Roku: If you’re looking for content, Roku offers the most channels and is easy to set-up. The Roku box connects to your TV using coaxial or HDMI hook-ups (just like a DVD player) and comes with its own remote. Once connected to your TV and the power turned on, you’ll have to connect it to your WiFi network and off you go. Roku utilizes a pseudo-app store which allows you to download channels like Netflix, Hulu Plus, and Amazon Prime. You can also download free channels for more access to content such as Crackle, PBS, and the Smithsonian channel. The latest Roku will cost around $100, but older models are still available and retail for about $50.

There have been whispers that Amazon is working to develop their own TV set-top box for streaming, but Amazon has yet to confirm this rumor.

Streaming Digital Content

There is a difference between the content available watching cable or satellite television, and streaming. When streaming content, the selection is limited and you don’t have access to every cable show that you may be addicted to. However, there are multiple online options that provide on-demand access to some of your favorite television shows and movies.

Netflix: In my opinion, Netflix has the most robust online movie catalog, as well as television shows and kids entertainment.

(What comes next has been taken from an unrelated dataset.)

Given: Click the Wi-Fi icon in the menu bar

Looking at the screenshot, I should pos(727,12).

Netflix has also developed original shows like the shockingly huge hit House of Cards starring Kevin Spacey and Robin Wright. Netflix also revived Arrested Development which was surprisingly canceled by Fox after four seasons. Netflix can also be accessed using a Roku box, computer, Smart TV or mobile device. The monthly subscription is $7.99 per month.

Hulu: While Netflix shines when it comes to movies, Hulu takes the prize for the best access to TV shows. Hulu does a great job of offering most shows online the day after they air for free. Some of their stand out shows include, but not limited to, Family Guy, Hell’s Kitchen, Law & Order, Nashville, The Office, Master Chef and Scandal. For $7.99 per month, you can subscribe to Hulu Plus which provides better access to content, as well as the ability to stream to TV or mobile devices.

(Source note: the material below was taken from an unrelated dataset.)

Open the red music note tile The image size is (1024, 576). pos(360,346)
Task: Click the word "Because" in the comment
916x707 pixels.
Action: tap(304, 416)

Amazon Prime: Amazon Prime is an annual subscription of $79 which provides access to Prime Instant Video and also free, two-day shipping on items, as well as other benefits. Amazon Prime has a nice selection of movies and television for streaming, but you can also rent new movie releases for 24 hours and buy access to premium cable shows for roughly $1.99 per episode.

At the end of the day, my monthly streaming bill averages $35 a month (which is still $100 [or more!] cheaper than what I was previously paying). I will admit that I budget an extra $20 per month for guilty pleasure premium cable shows like Housewives of New Jersey or The Wire.

To help bridge the gap in content, I also borrow a ton of DVDs from the library. Any movie lover or television show enthusiast would be proud of the library’s collection. And if the library’s copy of a certain title is checked out, I order the movie or TV show from another CLEVNET library.

So, are you ready to cut the cord and try streaming? Do you have any reservations? If so, let me know in the comments.